Tasks
1. Read the piece on William Finley's 1912 elk transplant, then decide whether each statement agrees with it: (a) Governor Oswald West appointed Finley as the state's game warden. (b) Finley hired fifty game wardens to work under him. (c) The donated elk came from Yellowstone. Answer each with yes or no, followed by the words from the piece that decide it.
2. Write the next part of the piece on William Finley's 1912 elk transplant, picking up where it stops.

Text provided
________________
With Oregon draped in a heavy blanket of snow last week and the holiday season in full swing, I cannot help but call to mind the sound of hoof prints in the snow and William Finley’s great elk transplant of 1912 for this month’s installment of the Reuniting Finley and Bohlman series.
While Finely is better known for his wildlife photography and role in the conservation movement, he also played a key role in Oregon’s early wildlife management. In 1911, Governor Oswald West hired Finely to help form Oregon’s first Fish and Game Commission. West formally appointed Finley as the state’s game warden to oversee the Commission later that year.
As head of the Commission, Finley hired a team of forty game wardens to work under him across the state. He established and, for the early years wrote most of the content for, Oregon Sportsman. He also pushed for stricter limits and regulations on hunting and fishing in the state to protect and restore rapidly depleting wild populations.
One of Finley’s first and most prominent projects as game warden was to address the state’s declining elk population. Overhunting and diminishing habitat reduced the once plentiful elk herds to a few scattered bands in remote mountainous sections of the state. The Biological Survey of the Department of Agriculture donated a herd of 15 wild elk from the Jackson Hole region in Wyoming to be sent to Oregon. Some in the community, particularly members of the Wool Growers Association, protested the loss of grazing lands at Billy Meadows in Wallowa County to make room for the new elk.
________________
Raw data

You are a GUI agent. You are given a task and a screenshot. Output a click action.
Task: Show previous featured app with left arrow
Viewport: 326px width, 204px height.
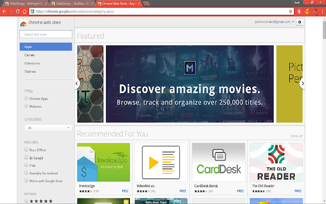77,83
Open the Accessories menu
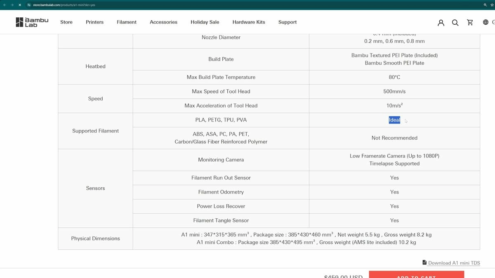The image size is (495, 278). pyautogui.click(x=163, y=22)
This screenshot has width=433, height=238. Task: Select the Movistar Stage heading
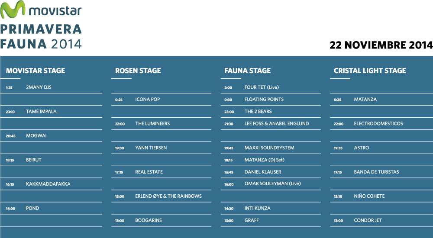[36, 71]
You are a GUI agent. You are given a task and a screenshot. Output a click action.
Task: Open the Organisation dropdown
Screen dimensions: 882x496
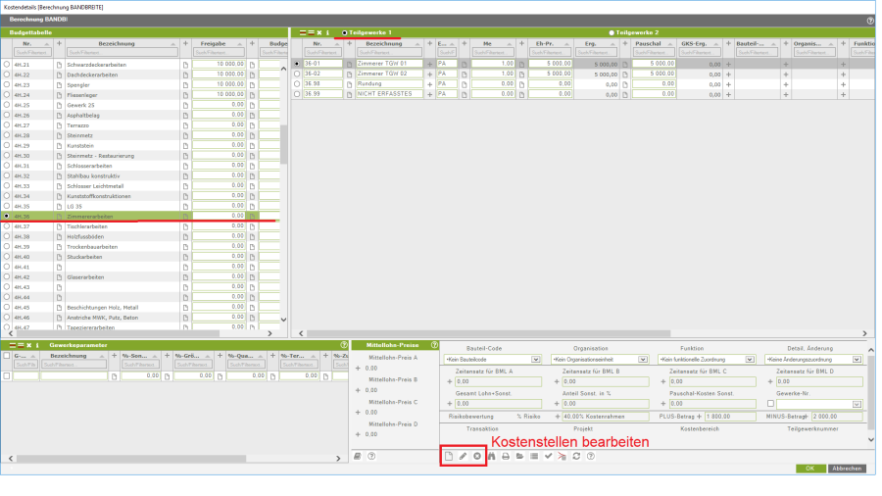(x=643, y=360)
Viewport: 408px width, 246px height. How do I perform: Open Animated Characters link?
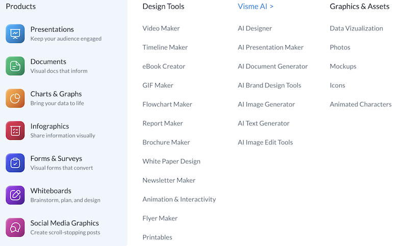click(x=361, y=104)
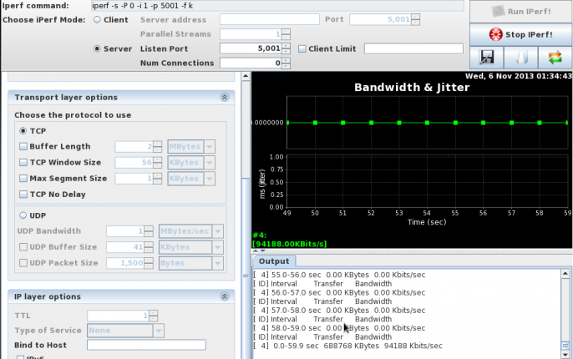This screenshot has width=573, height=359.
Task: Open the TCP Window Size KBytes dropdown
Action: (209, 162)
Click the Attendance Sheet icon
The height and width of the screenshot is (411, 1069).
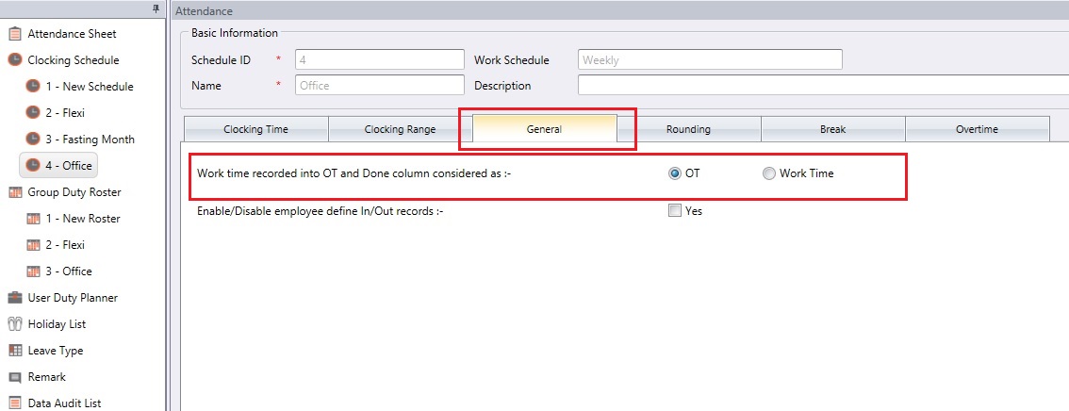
________________
Answers below
1.
(a) Yes: "West formally appointed Finley as the state’s game warden to oversee the Commission later that year."
(b) No: "Finley hired a team of forty game wardens to work under him across the state."
(c) No: "a herd of 15 wild elk from the Jackson Hole region in Wyoming"

2.
Most in the state, however, watched the process with great interest. To pay for the journey Elks Lodge members raised $351 and the residents of Wallow County raised the final $181.25.
In early March 1912, the elk were loaded into specially built sleighs and the team set out on an arduous two-week journey from Wyoming to the Wallowa Mountains. Newspapers covered the herd’s progress as they moved westward by sleigh, wagon, and train. As they traveled through towns along the route, crowds came out to catch glimpses of the elk. After their release in Billy Meadows communities throughout the state continued to follow the elk, with newspapers giving regular accounts of births, deaths, and other goings on within the heard. By 1917, the Billy Meadows heard had increased enough to send small bands of elk to repopulate regions throughout the state.
To see more, be sure to check up on the Reuniting Finley and Bohlman Collection on Oregon Digital throughout the year as additional materials are uploaded.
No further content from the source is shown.